Sebagai warga Negara kita semua harus menyadari kewajiban-kewajiban kita terhadap Negara sebagai imbalan atas perlindungan dan hak-hak yang diberikan terhadap kita. Dengan perkataan “tidak sepatutnyalah kita menerima atau menuntut berbagai hak dari Negara, sedang kita mengabaikan kewajiban-kewajiban kita terhadap negara”. 

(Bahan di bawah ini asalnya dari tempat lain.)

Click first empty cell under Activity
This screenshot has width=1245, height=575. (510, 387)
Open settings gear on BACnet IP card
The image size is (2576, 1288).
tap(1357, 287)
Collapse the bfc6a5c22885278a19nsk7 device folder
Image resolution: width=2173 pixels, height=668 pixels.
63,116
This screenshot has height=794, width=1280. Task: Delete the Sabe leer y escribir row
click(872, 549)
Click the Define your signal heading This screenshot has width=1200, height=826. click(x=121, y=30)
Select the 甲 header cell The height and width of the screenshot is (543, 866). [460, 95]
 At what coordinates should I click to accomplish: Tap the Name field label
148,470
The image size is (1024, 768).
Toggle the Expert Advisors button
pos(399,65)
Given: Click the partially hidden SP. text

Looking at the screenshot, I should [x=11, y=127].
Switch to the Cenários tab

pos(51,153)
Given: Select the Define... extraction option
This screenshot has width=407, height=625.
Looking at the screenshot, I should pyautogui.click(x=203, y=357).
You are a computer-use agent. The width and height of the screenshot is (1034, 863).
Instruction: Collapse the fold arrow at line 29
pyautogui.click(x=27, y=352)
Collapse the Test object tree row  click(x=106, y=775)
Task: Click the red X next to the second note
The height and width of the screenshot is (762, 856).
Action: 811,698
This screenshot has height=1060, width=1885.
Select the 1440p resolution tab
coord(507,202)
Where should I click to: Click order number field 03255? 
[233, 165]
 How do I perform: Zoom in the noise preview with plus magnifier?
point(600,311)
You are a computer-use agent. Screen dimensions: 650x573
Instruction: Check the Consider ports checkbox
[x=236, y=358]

Sebagai insan Pancasilais kita harus pandai menerima dan pandai pula memberi dan ini namanya “pandai bergotong royong dalam kehidupan bermasyarakat”. Kita menghendaki agar Negara menciptakan bagi kita semua kehidupan yang adil dan makmur lahiriah dan batiniah dan kita harus mewujudkan kewajiban-kewajiban kita terhadap Negara dengan sebaik-baiknya. Negara telah memberikan hasil-hasil pembangunan melalui kegiatan pemerintahan yang meliputi segala bidang ekonomi, ideologi, politik, sosial, budaya, pertahanan dan keamanan sehingga kehidupan kita semua menjadi maju dan berkembang dalam suatu Negara yang aman dan kuat bebas dari segala gangguan dan rongrongan dan untuk itu semua kita harus sadar akan kewajiban-kewajiban kita semua terhadap negara, terutama dalam soal pembiayaannya, karena semua hasil pembangunan harus dibiayai. Dalam Negara Republik Indonesia yang kehidupan rakyat dan perekonomiannya sebagian besar bercorak agraris, bumi termasuk perairan dan kekayaan alam yang terkandung di dalamnya mempunyai fungsi penting dalam membangun masyarakat adil dan makmur berdasarkan Pancasila dan Undang-Undang Dasar 1945. Oleh karena itu bagi mereka yang memperoleh manfaat dari bumi dan kekayaan alam yang terkandung di dalamnya, karena mendapat sesuatu hak dari kekuasaaan Negara, wajar menyerahkan sebagian dari kenikmatan yang diperolehnya kepada Negara melalui pajak.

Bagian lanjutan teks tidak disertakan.